Noontime Dawns
You wait until the only sounds come from the environmental systems before using the stolen codes to leave your room. From now on, the best case scenario if you're found is a lifetime in a black site: journalists don't get much forgiveness for wandering through restricted research stations, even when they had been invited there to write a puff piece.
Spy, you correct yourself, as if silently humming the old James Bond theme could give you the skills you know you don't have. They'll handle you as a spy, and, if you're being honest — the code you just used to open the door having been provided by an anonymous foreign-agency-looking entity that's bribing, blackmailing, and helping you do this — they wouldn't be wrong. But in your head you're still a journalist, and the main reason you're currently creeping your way out of the areas open to you, hoping that the cameras have been taken care of by your remote benefactors, is that you want to know what they are doing elsewhere.
Yes, researching crops capable of surviving the quickly extending deserts is vital. And, yes, the heart of the Abandoned Countries is a reasonable place to do it, even if they aren't fit for human habitation without constant refrigeration. Specially right now, at noon, when everybody in the base is sleeping.

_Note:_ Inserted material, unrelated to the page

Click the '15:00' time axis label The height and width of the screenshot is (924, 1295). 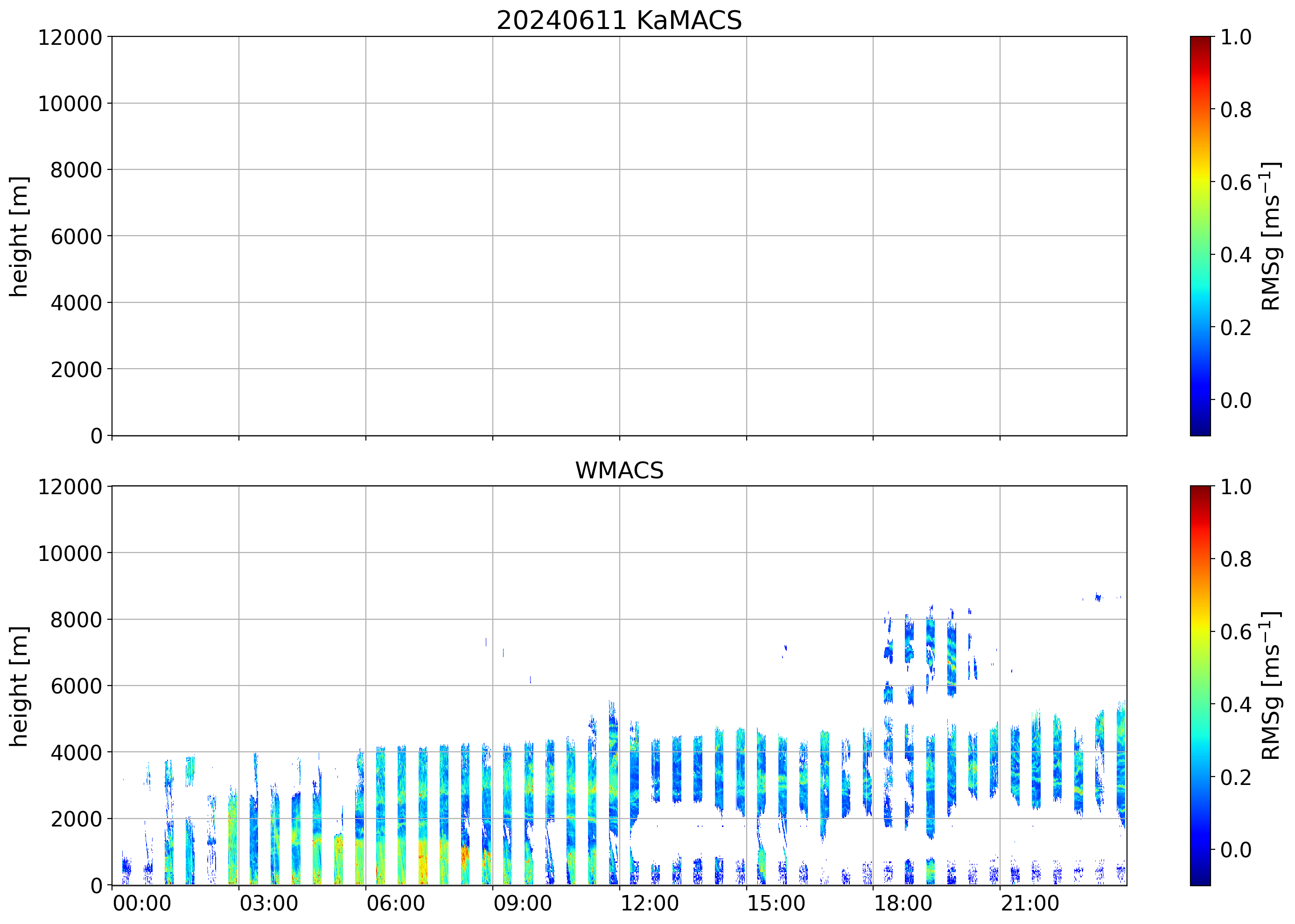coord(776,903)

You're in the part of the base you most definitely shouldn't be, deeply unsettled by how cheerful it looks. Bright colors and cozy furniture isn't how the secret wing of an already restricted research base should be decorated. Walking through an empty corridor, as weirded out as you're scared, you stop by a window. It's the first one you've seen in the base —they make keeping the temperature down more energetically expensive, and the landscape outside isn't the kind of nature that keeps you psychologically healthy — but it's not the window what stops you.

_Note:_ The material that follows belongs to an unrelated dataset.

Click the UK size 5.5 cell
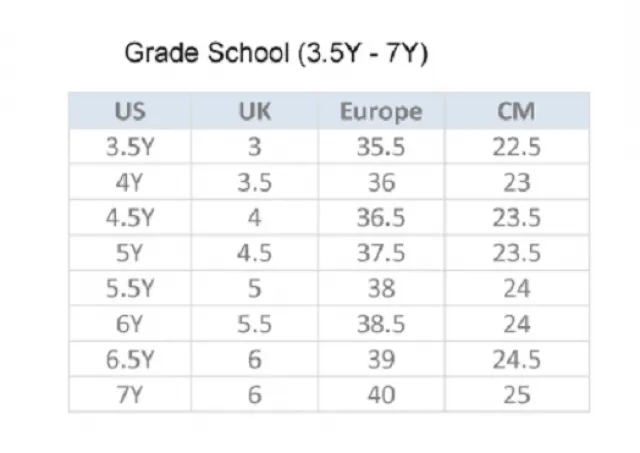 [x=254, y=324]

There are animals outside, moving under the noontime sun. That shouldn't be possible, not at noon this close to the Equator.

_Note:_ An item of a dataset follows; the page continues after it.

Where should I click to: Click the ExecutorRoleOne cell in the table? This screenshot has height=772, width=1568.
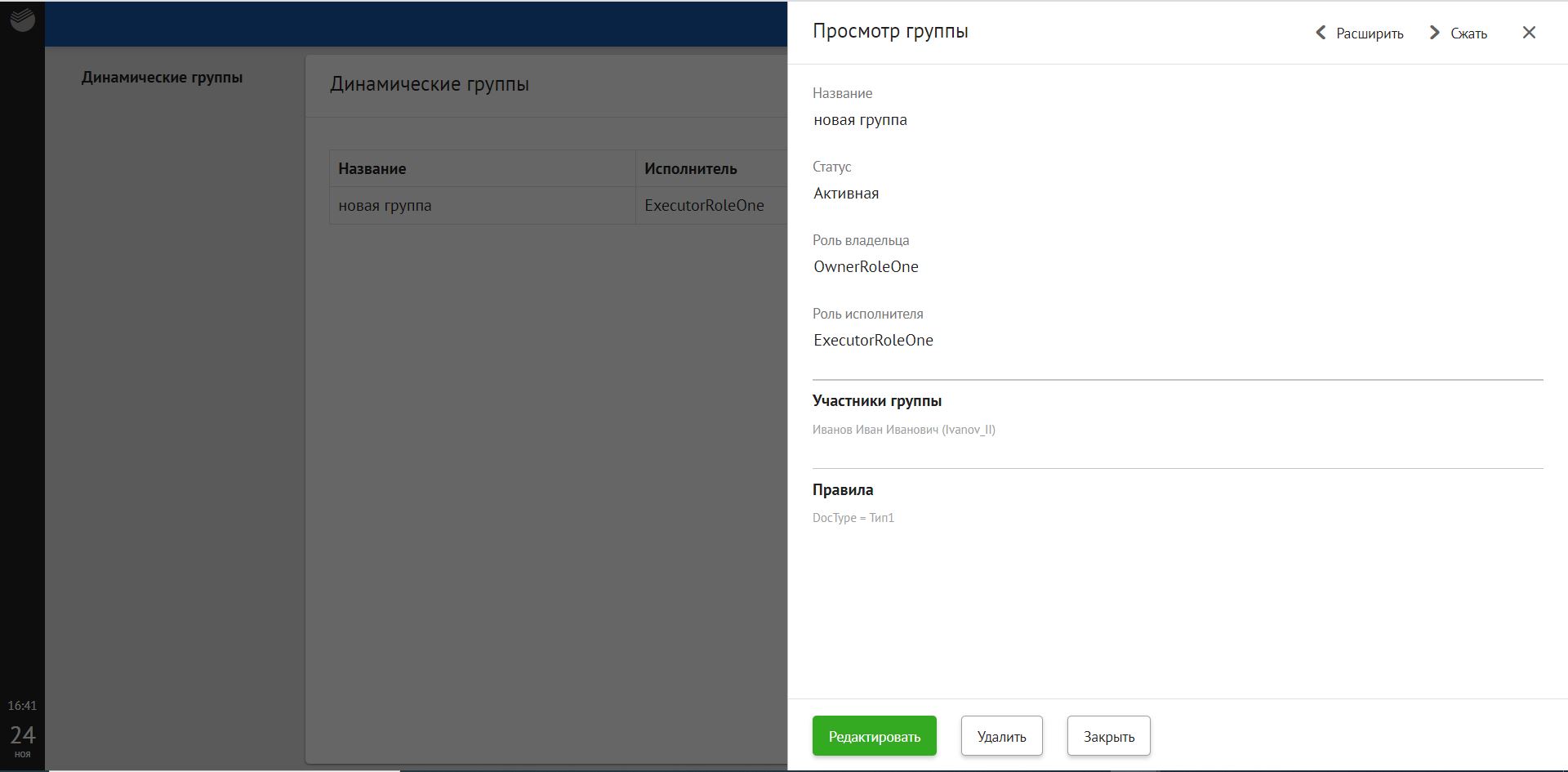tap(704, 206)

And then you see what they are. Who. Kids. Their skin is strange, parts of it looking unsettlingly active yet non-biological, but they are upright, and you recognize the game they are playing as a version of one your own kids love.
"You've found the children," says a voice behind you, and you know with sudden certainty you'll never see your son and daughter again.
"Where are the parents?" It's perhaps not the most important question, but you're a father as much as you're a journalist, and it's the one that comes to your mind.
"We all are, in a manner of speaking." The Base Director's voice is wistful and sincere. She's a believer without being a fanatic, and that sends shivers down your spine despite the phantom heat coming from the uncannily almost-dead landscape even through the sealed windows. "We aren't going to survive the next century, you understand."
You know she means the species. She doesn't sound sad. She is standing next to you now, watching the kids play. "But death doesn't matter if you leave someone behind."
The kids you're seeing aren't human. It's not just their skin and the thousand biological modifications that must be under it for them to survive in that environment. You've read and heard stories about experiments with brains and machines, a couple of decades ago before the accelerated ecological collapse led among other things to the Genetic Treaty. If they are doing something as forbidden as this, they are going all the way, and these kids... They aren't human.
But your kids are different from you, too, and that's fine. Perhaps not different enough, and you feel a vague need to apologize to them for that, for everything you can see through the window, now that you'll never have the chance.
You'll die in an accident the next day, locked out of the base under the scorching sun, in the place where the children are playing.